Where in the “before times” a Friday evening might have meant dinner at a busy restaurant or gathering at a friend’s house, now parks have become a destination to demarcate that hard break between the work week and the weekend. I witnessed this firsthand myself this past summer, when I hiked with a local meetup group on Friday evenings.
On a few occasions, having exhausted all parking options, I drove into the deepest bowels of the park to finally arrive at an open parking space—on a Friday evening. As usual, I had brought my binoculars, and, I noticed, so had other park visitors. The sudden and mass interest in local parks generally and birding in particular reaffirmed my belief that self-imposed isolation could paradoxically bring humans together.
When I recently checked in with my friend Chris Brinkman, a local owl observer and conservation photographer, I mentioned my delight that birding as a hobby was picking up, particularly at area parks. His response surprised me, to say the least: “Oddly enough, COVID is having a negative impact on many of the local park owls. The influx of people seems to be driving them deeper into the woods in search of prey.” I wanted to understand; what follows is our exchange.
K: How have local urban owls been faring here in central Ohio since our podcast interview back in April?
C: From what I have been able to observe, most are doing fine. One pair even renested after the flooding rains in March caused their first nest to fail. However, with increased visitation to local parks stemming from COVID, some interesting changes are occurring in owl behavior.
K: What specifically have you observed?
C: I’ve observed a lot of disturbance to their normal patterns. Many of the local park owls use walking trails as hunting locations because they provide a natural crossing point for prey, like mice and squirrels. It’s similar to how red-tailed hawks are often seen along the freeways here in Ohio, looking down along the sides of the road for dinner. The increase in foot traffic along park trails, along with added noise from more visitors, is causing the prey—and hungry owls—to move away from those trails. For example, one local park saw a 30 percent increase in visitors during the annual spike in visitors seeking out peak colors. During that same period of time, the resident barred owls were practically nonexistent, having moved out of their normal territory.
K: Why should we be concerned that area owls are being driven deeper into the woods to search for prey?
C: In the case of these urban owls, the concern stems out of lack of habitat. Many of these owls live in tiny pockets of woods or ravines. Being forced out of their traditional roosts opens them up to more human conflict and even some predation or territorial disputes. One pair of barred owls specifically has moved almost completely out of their normal range during the day, roosting outside the protected park area. While I am pretty sure they move back into the park during the evenings to hunt the area, the place they have relocated to roost in is being considered for park development in the near future.

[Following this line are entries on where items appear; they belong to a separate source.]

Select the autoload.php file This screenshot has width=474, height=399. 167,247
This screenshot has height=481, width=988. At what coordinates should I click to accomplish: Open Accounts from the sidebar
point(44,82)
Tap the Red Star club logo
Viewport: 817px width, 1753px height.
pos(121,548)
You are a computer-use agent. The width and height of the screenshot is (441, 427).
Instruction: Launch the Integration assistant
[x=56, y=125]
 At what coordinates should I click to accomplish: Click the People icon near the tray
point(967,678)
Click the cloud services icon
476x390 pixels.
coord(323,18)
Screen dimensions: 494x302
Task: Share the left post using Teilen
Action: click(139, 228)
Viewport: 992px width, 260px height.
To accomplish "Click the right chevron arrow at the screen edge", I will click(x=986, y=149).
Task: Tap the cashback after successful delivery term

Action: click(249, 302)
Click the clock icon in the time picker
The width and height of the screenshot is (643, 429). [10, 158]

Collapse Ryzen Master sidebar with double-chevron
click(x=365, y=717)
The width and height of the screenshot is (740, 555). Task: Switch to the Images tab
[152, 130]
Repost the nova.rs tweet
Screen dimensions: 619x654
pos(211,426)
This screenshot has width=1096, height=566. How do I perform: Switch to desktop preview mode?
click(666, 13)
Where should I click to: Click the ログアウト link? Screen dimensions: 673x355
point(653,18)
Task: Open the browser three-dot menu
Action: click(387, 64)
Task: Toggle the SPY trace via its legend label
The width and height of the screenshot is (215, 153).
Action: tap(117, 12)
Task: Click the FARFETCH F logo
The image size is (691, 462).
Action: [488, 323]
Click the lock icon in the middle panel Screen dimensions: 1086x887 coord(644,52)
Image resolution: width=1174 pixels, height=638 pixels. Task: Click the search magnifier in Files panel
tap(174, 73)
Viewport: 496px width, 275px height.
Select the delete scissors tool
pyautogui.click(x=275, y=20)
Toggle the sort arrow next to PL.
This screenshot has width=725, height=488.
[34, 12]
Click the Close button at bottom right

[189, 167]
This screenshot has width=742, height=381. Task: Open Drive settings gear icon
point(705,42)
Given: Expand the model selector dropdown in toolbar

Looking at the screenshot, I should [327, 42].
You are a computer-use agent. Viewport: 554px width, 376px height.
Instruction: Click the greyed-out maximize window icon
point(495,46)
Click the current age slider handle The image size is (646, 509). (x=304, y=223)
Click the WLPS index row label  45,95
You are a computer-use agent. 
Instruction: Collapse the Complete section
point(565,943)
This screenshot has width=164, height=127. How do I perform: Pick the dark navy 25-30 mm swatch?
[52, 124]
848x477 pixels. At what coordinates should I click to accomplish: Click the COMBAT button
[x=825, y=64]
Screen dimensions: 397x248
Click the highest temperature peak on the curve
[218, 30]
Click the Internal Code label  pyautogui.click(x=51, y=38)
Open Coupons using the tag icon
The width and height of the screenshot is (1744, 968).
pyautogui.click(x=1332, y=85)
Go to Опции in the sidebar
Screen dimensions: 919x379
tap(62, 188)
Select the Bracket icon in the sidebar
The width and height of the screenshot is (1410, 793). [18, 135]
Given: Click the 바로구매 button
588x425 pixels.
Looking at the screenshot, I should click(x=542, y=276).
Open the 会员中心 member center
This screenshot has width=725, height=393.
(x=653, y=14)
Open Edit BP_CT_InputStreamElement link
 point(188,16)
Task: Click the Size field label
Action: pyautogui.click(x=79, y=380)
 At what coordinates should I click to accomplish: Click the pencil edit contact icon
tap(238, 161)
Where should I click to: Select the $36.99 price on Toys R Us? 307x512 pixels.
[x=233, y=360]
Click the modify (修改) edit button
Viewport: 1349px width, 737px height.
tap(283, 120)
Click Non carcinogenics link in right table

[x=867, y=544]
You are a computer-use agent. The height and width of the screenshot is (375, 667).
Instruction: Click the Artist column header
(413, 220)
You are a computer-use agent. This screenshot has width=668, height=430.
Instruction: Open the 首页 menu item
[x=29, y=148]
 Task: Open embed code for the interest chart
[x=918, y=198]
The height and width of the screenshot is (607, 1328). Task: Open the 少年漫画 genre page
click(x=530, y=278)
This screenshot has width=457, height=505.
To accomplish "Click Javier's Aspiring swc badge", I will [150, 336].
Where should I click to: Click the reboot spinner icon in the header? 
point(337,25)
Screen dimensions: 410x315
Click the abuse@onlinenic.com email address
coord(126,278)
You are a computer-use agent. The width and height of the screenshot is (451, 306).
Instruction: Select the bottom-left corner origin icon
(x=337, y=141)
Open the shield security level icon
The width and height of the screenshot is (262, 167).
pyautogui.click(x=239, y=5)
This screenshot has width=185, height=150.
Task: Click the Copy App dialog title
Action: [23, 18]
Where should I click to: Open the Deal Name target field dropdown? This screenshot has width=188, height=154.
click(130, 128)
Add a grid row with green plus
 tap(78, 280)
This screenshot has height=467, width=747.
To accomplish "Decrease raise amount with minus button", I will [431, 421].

Another important consideration is encroachment upon what I call “owl hours of operation.” Four years ago, I normally wouldn’t see anyone walking trails with their dogs until 9 a.m. With one local park specifically, I’ve noticed people arriving ever earlier with their dogs. The issue is that this early-morning timeframe is critical for owls in that this is their last opportunity to hunt before resting for the day. Now I’m seeing dog-walking activity as early as 6 a.m. in that location, and that seems to have drastically impacted that early-morning hunting window. Taking away that three hours could definitely have an impact over time with these owls’ success, along with that of their young. Obviously cutting into much-needed hunting time can be a stressor for them.
K: What signs should we watch for to indicate that urban owls have recovered from such stressors?
C: My hope is that as the weather begins to cool, park traffic will slow in these owls’ home ranges, and they will return to their normal activities. Time will tell if this period of COVID will have a negative effect overall on our urban owl populations, as well as other wildlife.
If you’re like me, then you no doubt intend to do some birding over this upcoming holiday weekend. I’ll likely walk some of the trails at a local park. It’s in my birding nature to seek out less-popular trails, as that typically will yield a better chance to view birds. However, I might not stop to take as many photos, and I will ensure my (always leashed!) dog does not wander very far from the walking path when doing his business. I’ll certainly be sharing Chris’s insight into “owl hours of operation” with fellow dog owners. After all, our parks belong to all of us—including resident wildlife.